Then if I say to you : place a dot at h=1 w=1 then you can just look at the centimeter marks
Draw a line from the left to right at the first centimetre on the side for the height.
Then draw a line from the bottom up at the first centimeter. Where those two lines cross is the place my numbers told you:) then with that I can tell you like go from h1 w1 to h3 w6 and if you do the lines again the point will have moved to exactly where it should:)
Usually the coordinate for height is called latitude or lat. the with is called longitude or lon.
I hope this helps you understand the map a little better:) and you should get a compass. Or a gps. It will save you one day:)
OP, you can ask your tribemates to put transponder on you so they can always find and/or guide you to base in case you are lost.
Learn your environment around your base and venture out slowly. Take your time. When you go further, look at landmarks and such. I would always start along the beach or a river to learn my area, because if I got turned around, I only had to find the water to find my way home.
Take your time. Explore. Have fun. :)
Picture ~ http://images.akamai.steamusercontent.com/ugc/386539136917202126/5DD066AF7447674031D60C503625958D0CB58FE8/
NOTE:
take no notice of the pushpin locations, in my picture, i altered screen resoultion and they moved and dont display correct locations now...
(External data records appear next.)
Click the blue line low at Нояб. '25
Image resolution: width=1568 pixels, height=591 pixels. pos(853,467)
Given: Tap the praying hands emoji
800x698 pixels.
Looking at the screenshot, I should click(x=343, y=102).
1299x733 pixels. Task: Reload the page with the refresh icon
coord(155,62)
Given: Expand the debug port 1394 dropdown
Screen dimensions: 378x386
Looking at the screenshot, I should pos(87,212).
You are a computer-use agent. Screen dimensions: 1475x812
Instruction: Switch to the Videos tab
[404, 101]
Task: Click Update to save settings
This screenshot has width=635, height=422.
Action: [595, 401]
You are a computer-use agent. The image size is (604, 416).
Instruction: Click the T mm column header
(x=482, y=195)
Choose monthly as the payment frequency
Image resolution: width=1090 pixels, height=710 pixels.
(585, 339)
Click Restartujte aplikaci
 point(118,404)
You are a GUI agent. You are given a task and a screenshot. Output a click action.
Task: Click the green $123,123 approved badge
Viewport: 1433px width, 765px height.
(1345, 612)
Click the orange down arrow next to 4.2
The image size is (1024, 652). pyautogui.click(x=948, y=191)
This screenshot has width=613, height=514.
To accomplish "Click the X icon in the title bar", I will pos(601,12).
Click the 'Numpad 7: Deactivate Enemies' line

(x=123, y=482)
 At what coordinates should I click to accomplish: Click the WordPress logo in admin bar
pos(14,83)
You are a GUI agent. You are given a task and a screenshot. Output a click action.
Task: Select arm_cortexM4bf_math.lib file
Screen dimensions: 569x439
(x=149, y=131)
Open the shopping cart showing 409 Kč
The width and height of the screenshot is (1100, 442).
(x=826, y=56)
okay looking at the map left side you have a numerical line for latitude, and across the bottom you have another line for longitude...
so if i gave you cords (you give lat first) 40,40 then you look down the left line find number 40, then use a rule if you have too hold it along that mark and then find 40 on the long bar, and where the two lines meet is the 40,40 cord location.
next you can press "P" whilst map is on screen and enter a pushpin marker for reference, to your base location as example...
sometimes you will have a cord like 40,43, so in this scenario you find the 40long then count in 3 little marks between 30+40 on the bar.
later you can construct GPS device and get new cords like 42.2,40.1, but same principles apply so here just head for 42,40 instead.
Next...
learn your surroundings, when you get a flyer, its actually easier to navigate after a certain period of time, but explore outwards section at a time, and maybe use signposts in the game as markers
example picture of signs ~ http://images.akamai.steamusercontent.com/ugc/386539136908392633/C8CD3098A20777B3A5345EC255683960EF220672/
If you take a look at the map, you will see numbers at the sides and the words "Lat" and "Lon", which stand for latitude and longitude. If you want to tell others a position, you open the map and look where that position is. Then you look to the left end of the map at the numbers, and memorize the "height" of that position, counting from the TOP of the map downwards. This means coordinates with the first number being 10 or 20 are far in the north, coordinates with the first number being 70 or 80 are probably at the south shore.
And then you do the same for the east-west-axis of your coordinate. You look at the position you want to describe, and then you drop a perpendicular line to the bottom of the map and memorize the number. They get bigger from west to east, which means if a position has 10 or 20 as second number it's at the west coast, if it has 70 or 80 it's probably in the east.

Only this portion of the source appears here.